* [Extract]
● ● ● ● ● ● ●

Before I bought the progressive I used three single stage presses, I still use them for most rifle ammo. I liked being able to set up my dies and leave them while changing between different operations, the Lock-N-Load was not in existence when I started reloading and old single stage presses could be found for $20.


----------



## 8301 (Nov 29, 2014)

While you may be able to load faster you will still need to clean and size your brass before reloading it which is half the work.


----------



## jimb1972 (Nov 12, 2012)

FoolAmI said:


> While you may be able to load faster you will still need to clean and size your brass before reloading it which is half the work.


The press sizes it as part of the operation, and while cleaning it makes it purtier you can reload dirty brass, especially with carbide dies without any negative effect.


----------



## paraquack (Mar 1, 2013)

The main reason I have reloading equip (single stage too) is if the SHTF. same for the shot shell press. I use it to stay proficient.


----------



## jimb1972 (Nov 12, 2012)

I just loaded 1000 rounds of .45 acp for under $200 and that included buying once fired brass, bullets, primers, and powder. The brass will be good for between 10-20 loadings and the next time I load it the cost will be $5 per 50, I reload because I am cheap and like to shoot. If I had time to cast my own bullets the cost would be even lower.


----------



## Doc Holliday (Dec 22, 2012)

I have loaded for years on a single stage press but finally purchased a Dillon 550B, Its not an auto indexing progressive but I didnt see the need to have one. I will only be loading pistol rounds on it as I like to do my rifle loads 1 at a time. I also have the Lee Breechlock hand press that I can take with me in SHTF.


----------



## Stick (Sep 29, 2014)

Infidel is right. Once I stopped shooting competitively, the RL550B got less use. Nowadays it takes longer to use up ammo, but it takes the same amount of time as it ever did to reload same. The ol' RL is caliber convertible pretty easy, and a powder measure for each caliber. Spendy, I know, but I've always spent my tax refunds the last forty five years on something durable and useful. Just kept adding on. 12 and 20 ga MEC Jrs for shotshells. Dillon notwithstanding, an RCBS Rockchucker is on the bench, as well as a Lee single stage, and one of those hand presses, which is useful for when you stop smoking and need to size and decap 38-55 brass whilst watching a movie.

● ● ● ● ● ● ●

* [Record extracts]
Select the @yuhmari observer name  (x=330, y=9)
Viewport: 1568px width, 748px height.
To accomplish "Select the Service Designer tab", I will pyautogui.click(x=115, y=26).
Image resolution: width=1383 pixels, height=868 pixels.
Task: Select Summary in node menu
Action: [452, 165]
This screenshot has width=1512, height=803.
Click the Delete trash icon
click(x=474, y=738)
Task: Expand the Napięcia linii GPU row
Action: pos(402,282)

● ● ● ● ● ● ●

* [To be done]
From the reloading forum thread above, extract word for word the passage starting at "I just loaded" and ending at "be even lower.".

* [Result]
I just loaded 1000 rounds of .45 acp for under $200 and that included buying once fired brass, bullets, primers, and powder. The brass will be good for between 10-20 loadings and the next time I load it the cost will be $5 per 50, I reload because I am cheap and like to shoot. If I had time to cast my own bullets the cost would be even lower.